Stored records:

%%

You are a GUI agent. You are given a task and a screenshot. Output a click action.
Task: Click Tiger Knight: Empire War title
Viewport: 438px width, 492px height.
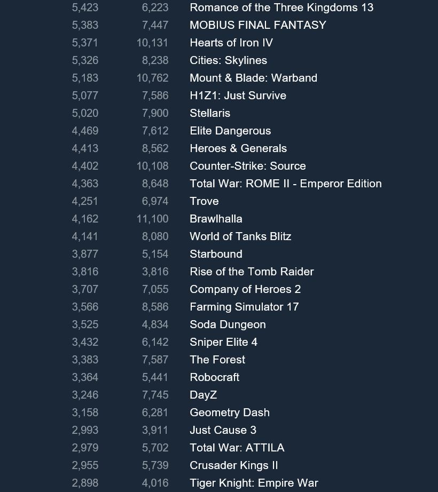pos(254,482)
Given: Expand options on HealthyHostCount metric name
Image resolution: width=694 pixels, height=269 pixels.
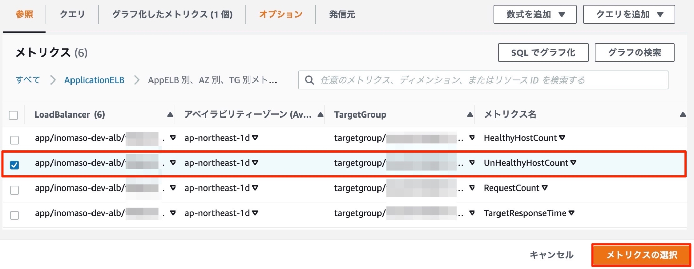Looking at the screenshot, I should coord(563,138).
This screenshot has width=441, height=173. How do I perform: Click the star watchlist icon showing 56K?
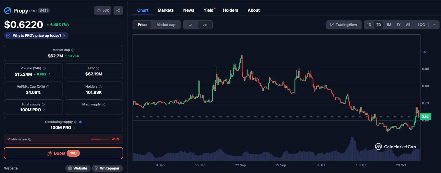coord(102,10)
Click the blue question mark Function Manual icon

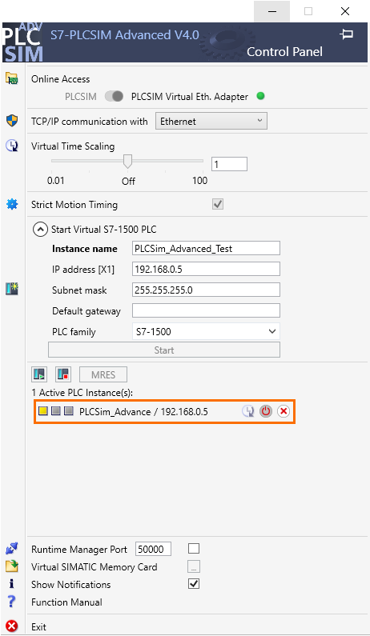[x=11, y=602]
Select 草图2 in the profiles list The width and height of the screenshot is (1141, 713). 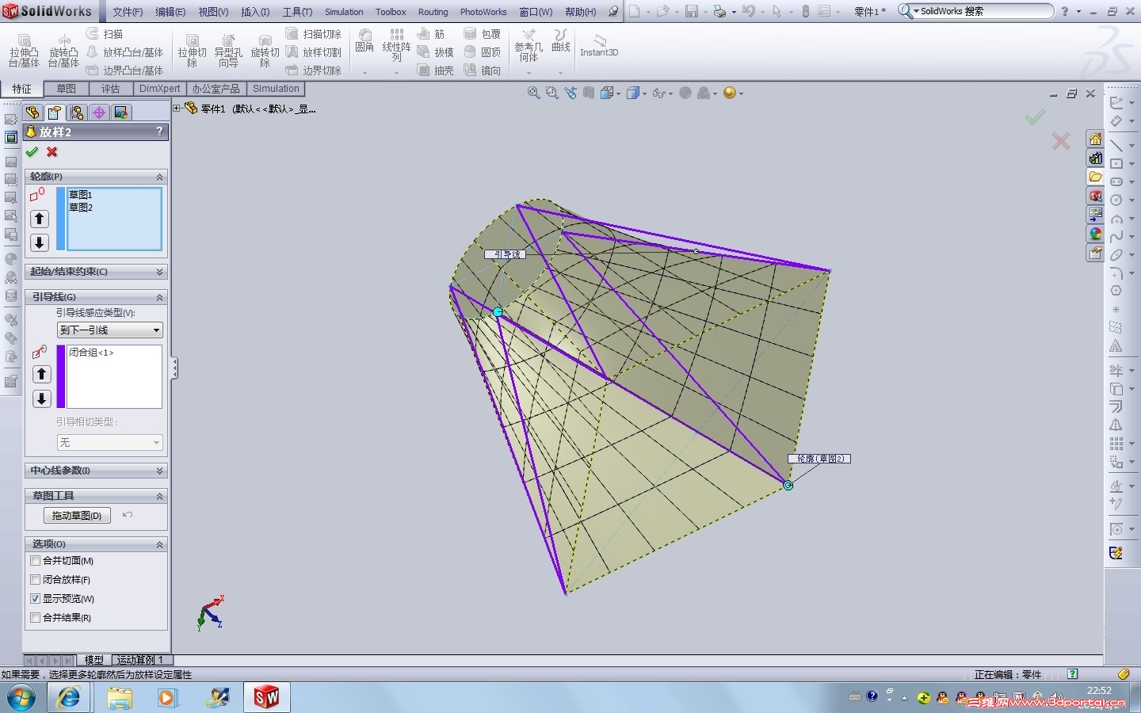81,208
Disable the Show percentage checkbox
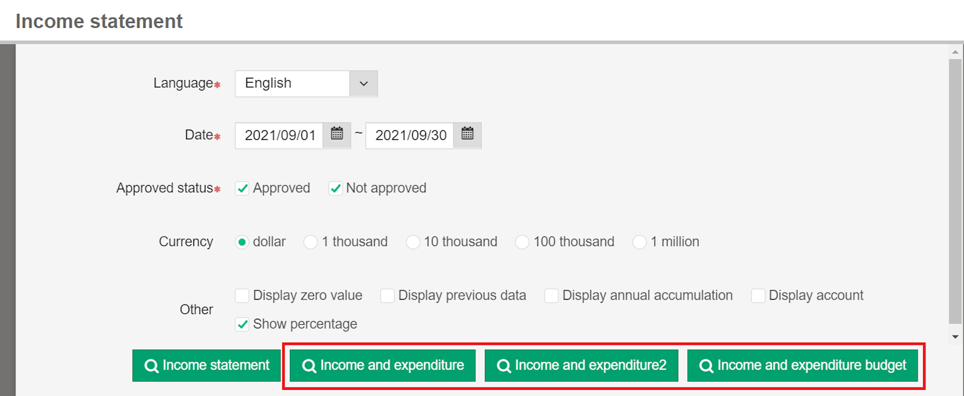Image resolution: width=964 pixels, height=396 pixels. (x=242, y=324)
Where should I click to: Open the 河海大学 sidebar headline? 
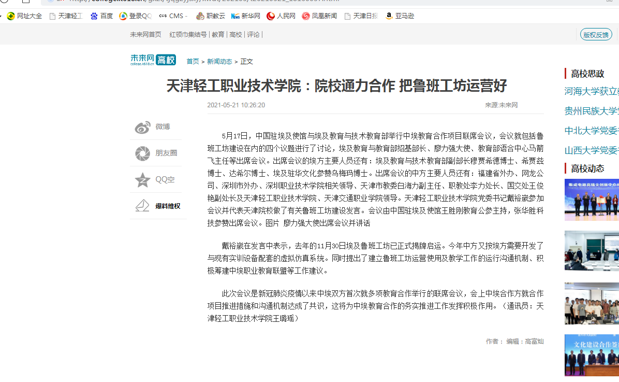[x=592, y=92]
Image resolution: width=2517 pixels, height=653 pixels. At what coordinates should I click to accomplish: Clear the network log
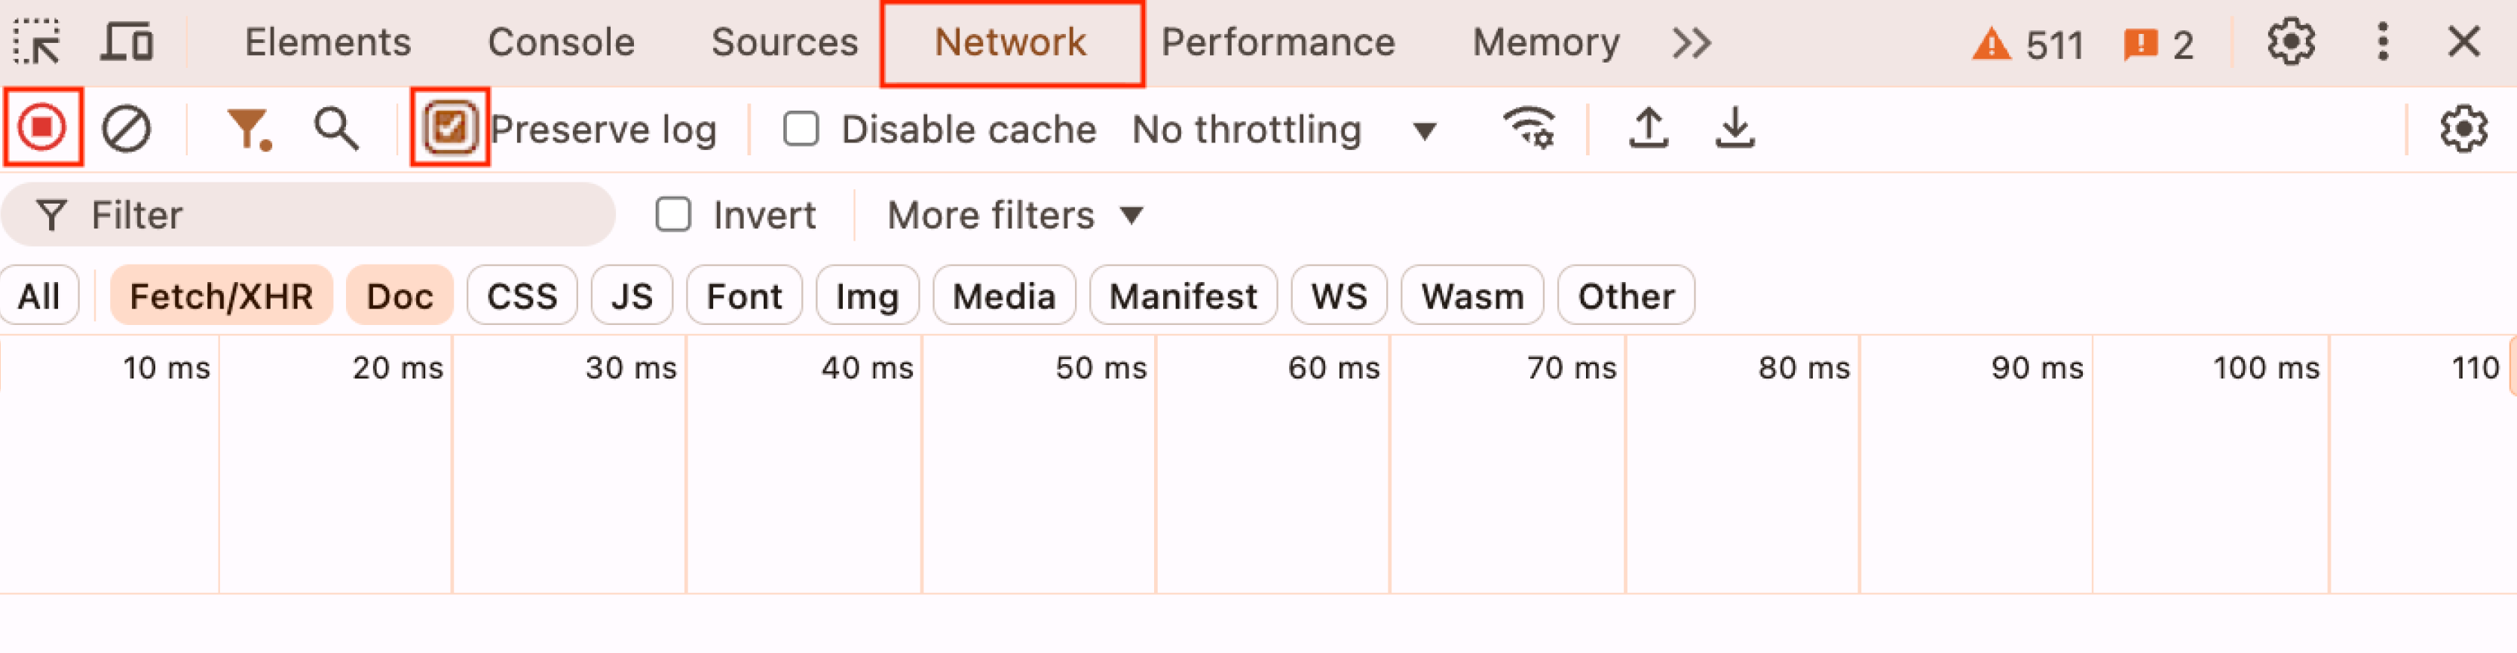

%%

- **PROBLEM REQUIREMENTS**
I need the lines from the one containing "Disable the Show percentage checkbox" through the end of the records retyped exactly, with the pictures left out.

- **EXERCISE SOLUTION**
Disable the Show percentage checkbox
Image resolution: width=964 pixels, height=396 pixels. (x=242, y=324)
Where should I click to: Open the 河海大学 sidebar headline? 
[x=592, y=92]
Image resolution: width=2517 pixels, height=653 pixels. At what coordinates should I click to accomplish: Clear the network log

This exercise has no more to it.